Monday, 18 March 2019

REVIEW: The Anastasia File - The Little Theatre, Altrincham.

For most of the twentieth century, the case of Anastasia was one of the great 'what ifs' of recent history, inspiring the arts with (amongst other works) a glossy Hollywood production in 1955 and a Disney animation in 1997. However, these various adaptations all put a glamorous twist on the tale, typically centring on a romance and set against a luxurious backdrop. ‘The Anastasia File’, takes an austere, no-nonsense approach to the story, concentrating on the authority’s attempts to discover the protagonist’s true identity without adding any glitzy trappings.

Unusually for Altrincham Little Theatre, the set was simple and stylised, in keeping with the modern presentation of constantly changing settings, typically being either a police or medical backdrop; a far cry from the Hollywood/Disney idea of court balls and palaces. This worked well with the non-stop plethora of characters who either had some connection with the Romanov family or were trying to either interrogate or treat the ‘Grand Duchess’, well-handled by Director Lisa Barker. In telling the story, this worked well, giving the audience a good, overall perspective of Anastasia’s world at the Russian Court and the situations in which the woman claiming to be her now found herself. Unfortunately, this was let down several times by clumsy dialogue, with far too much exposition. It just seemed a bit too much to believe that a nurse would make an off-hand comment about Russia and in so doing give an overview of Russian foreign policy in 1914 only to receive in reply from Anastasia a concise analysis of Russian policy regarding Serbia at that time.

Kathryn Fennell excelled as Mrs. Manahan (the name by which Anastasia was eventually known) bringing over all the emotional anguish of the refugee woman, whilst maintaining the intrigue as to whether or not she was who she said she was. Malcolm Cooper played the part of the Inspector well, with an air of authority, although was perhaps just a bit too sympathetic to be completely convincing (this was Germany on its knees after being defeated in 1920 after all). The rest of the cast, Stephen Moss, Christine Perry and Cherrill Wyche, clearly enjoyed themselves, each playing numerous characters with a host of moods, costumes and accents. Considering the subject matter, some of the characters portrayed had a high degree of comedy, well appreciated by the audience, whilst many others simply reflected the austere mood of the time, during a turbulent post-war period. The costuming for the most part effectively represented all the various characters, from European aristocracy, cooks and soldiers to American Immigration and medical orderlies. Against all this, Anastasia was presented as an isolated figure and never seemed to fully open up to anyone and this was much more convincing than the numerous preceding romanticised versions of the story.

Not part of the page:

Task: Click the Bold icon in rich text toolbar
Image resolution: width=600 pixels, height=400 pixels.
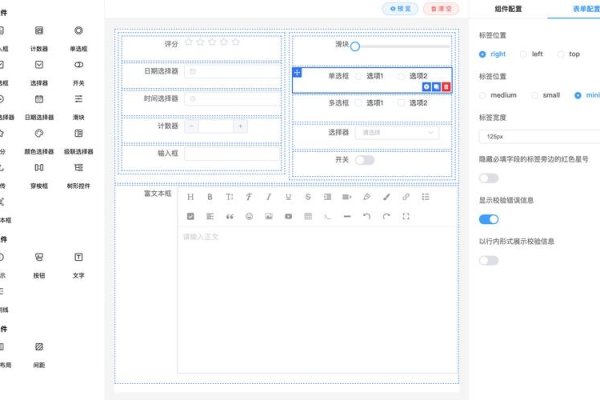Action: [209, 197]
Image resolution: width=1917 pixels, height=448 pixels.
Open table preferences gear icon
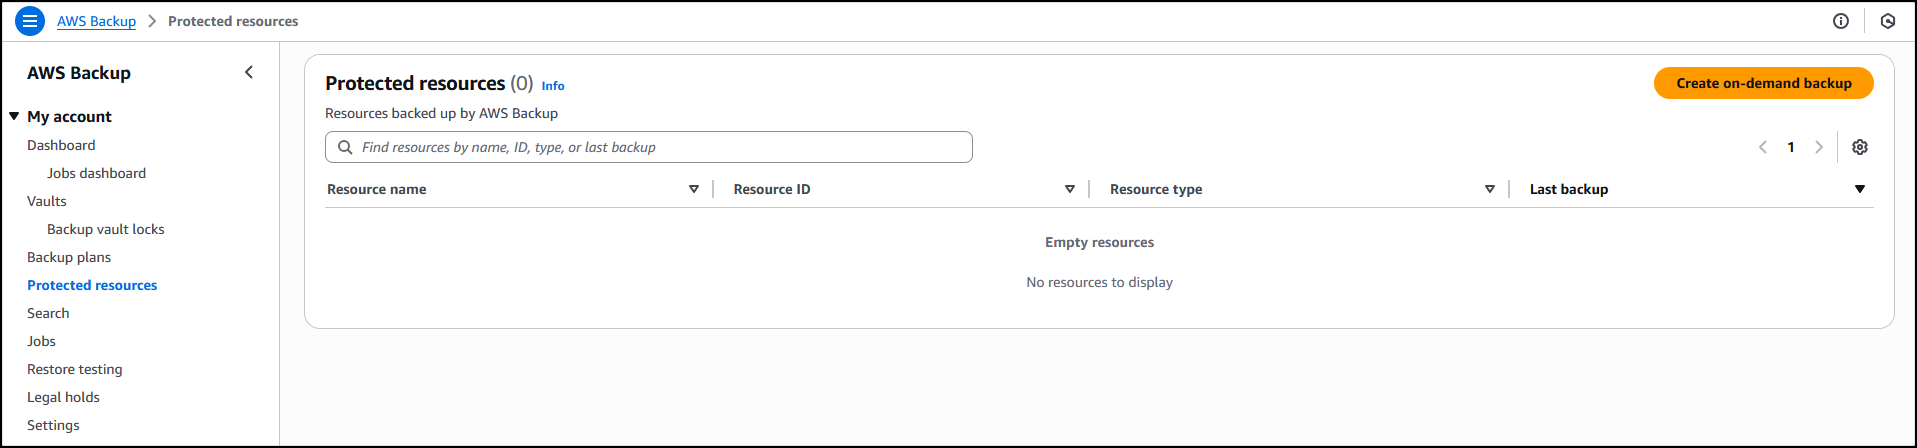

‘The Anastasia File’ is very much a historical play but it is equally a psychological study of a lost individual and worthy of examination regardless of whether the central figure really was the only surviving member of the Romanov family or just a clever but complicated imposter. The human aspects of the ‘Anastasia’ figure are well brought over and there are too many incongruities for this to be dismissed as just an attempt by her to masquerade for personal gain. The movement of the story from Germany to America brought an added dimension to the story and there was as much intrigue as to who else Mrs Manahan might have been if she was not actually Anastasia and that is a mystery which continues to endure. At least, as we were reminded in the play, this was one name which could never be taken away from her.